§ **EXERCISE DIRECTIONS**: Exactly the lines from the one holding "The width and height of the screenshot is (816, 424)." through the last line of the listing below must appear in the answer, and no pictures.

§ **LISTED ENTRIES**:
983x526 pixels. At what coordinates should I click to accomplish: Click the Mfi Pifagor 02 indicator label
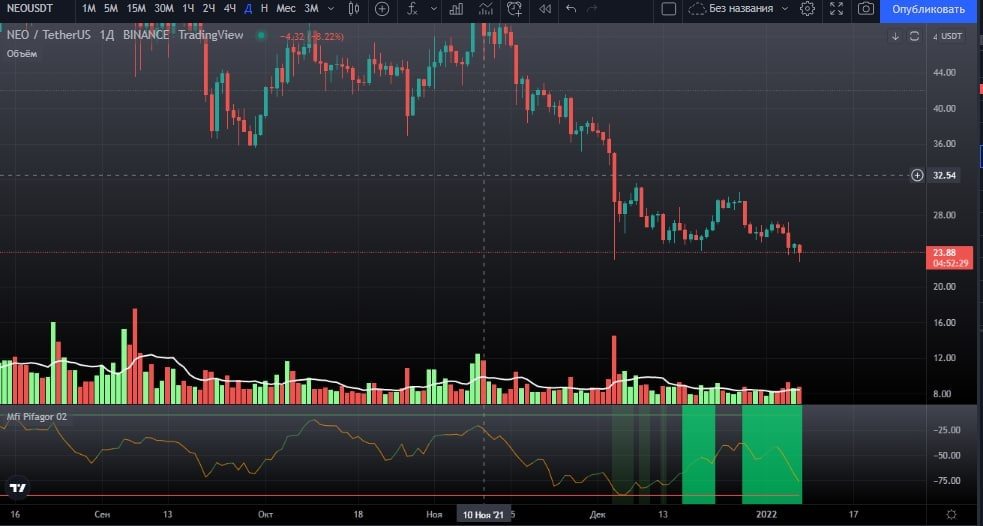35,415
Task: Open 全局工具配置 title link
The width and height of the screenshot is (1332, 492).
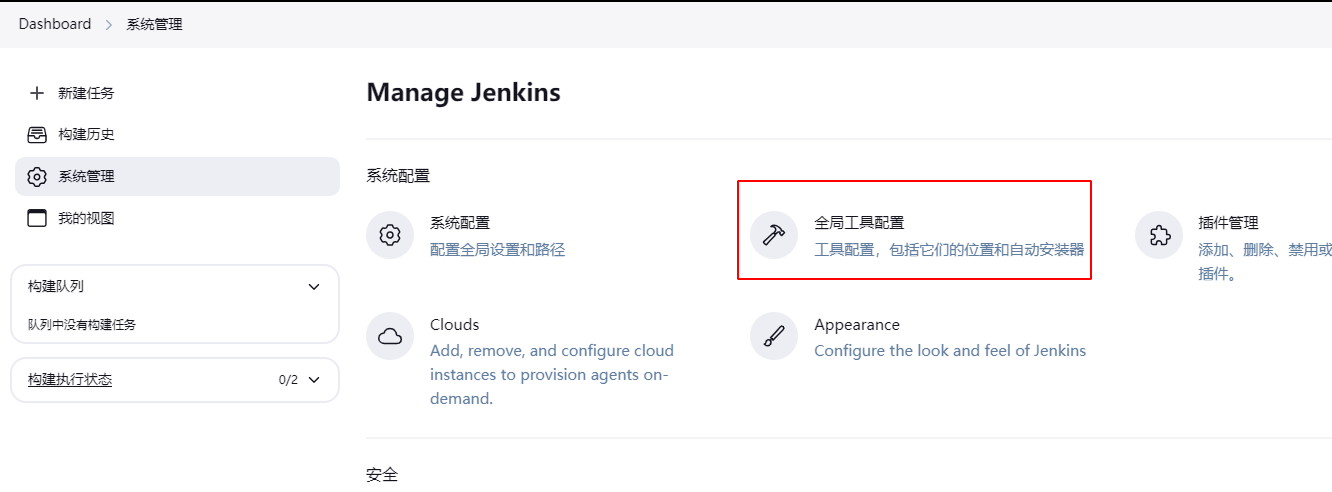Action: [859, 223]
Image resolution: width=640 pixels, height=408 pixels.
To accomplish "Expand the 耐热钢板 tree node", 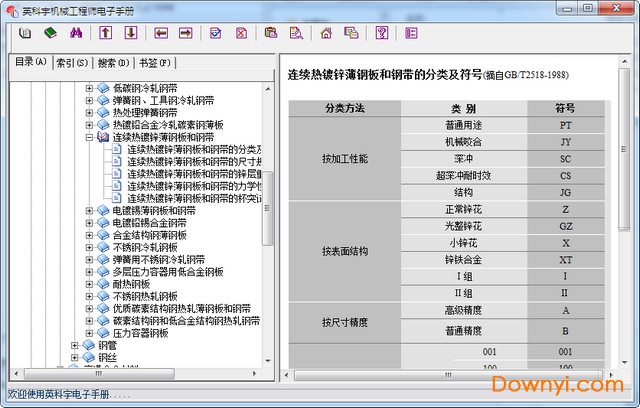I will (x=89, y=283).
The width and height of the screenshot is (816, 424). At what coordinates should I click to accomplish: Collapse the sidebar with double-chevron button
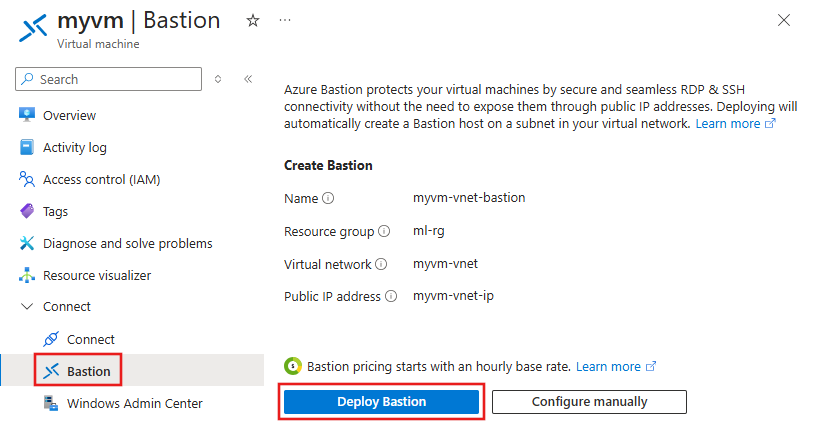[248, 79]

§ **THE COMPLETED TASK**:
The width and height of the screenshot is (816, 424). At what coordinates should I click to accomplish: Collapse the sidebar with double-chevron button
[248, 79]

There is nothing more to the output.